Collective cell rotations are widely used during animal organogenesis. Theoretical and in vitro studies have conceptualized rotating cells as identical rigid-point objects that stochastically break symmetry to move monotonously and perpetually within an inert environment. However, it is unclear whether this notion can be extrapolated to a natural context, where rotations are ephemeral and heterogeneous cellular cohorts interact with an active epithelium. In zebrafish neuromasts, nascent sibling hair cells invert positions by rotating <= 180 degrees around their geometric center after acquiring different identities via Notch1a-mediated asymmetric repression of Emx2. Here, we show that this multicellular rotation is a three-phasic movement that progresses via coherent homotypic coupling and heterotypic junction remodeling.
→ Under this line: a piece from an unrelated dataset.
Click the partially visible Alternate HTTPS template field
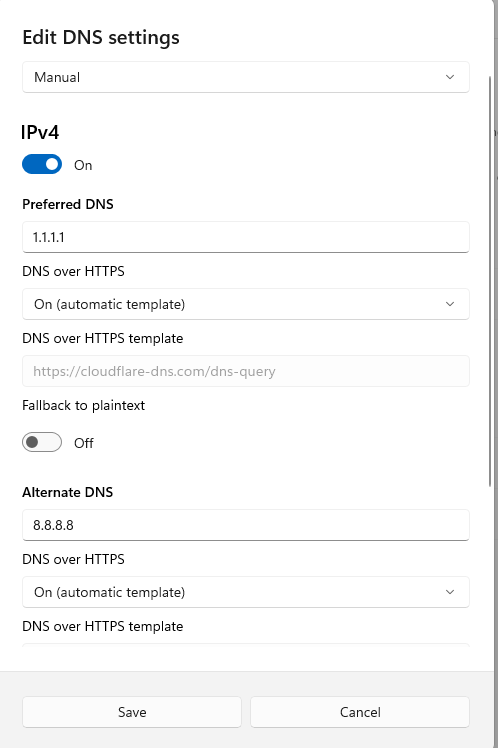The height and width of the screenshot is (748, 498). (x=246, y=645)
We found no correlation between rotations and epithelium-wide cellular flow or anisotropic resistive forces. Moreover, the Notch/Emx2 status of the cell dyad does not determine asymmetric interactions with the surrounding epithelium. Aided by computer modeling, we suggest that initial stochastic inhomogeneities generate a metastable state that poises cells to move and spontaneous intercellular coordination of the resulting instabilities enables persistently directional rotations, whereas Notch1a-determined symmetry breaking buffers rotational noise.

Automated summary

Collective cell rotations play an important role in animal organogenesis. This study investigates the multicellular rotation process in zebrafish neuromasts and reveals that it is a three-phasic movement involving homotypic coupling and junction remodeling. The rotations are not influenced by cellular flow or resistive forces and are unaffected by the Notch/Emx2 status of the cells. The findings suggest that initial stochastic inhomogeneities and intercellular coordination contribute to persistently directional rotations.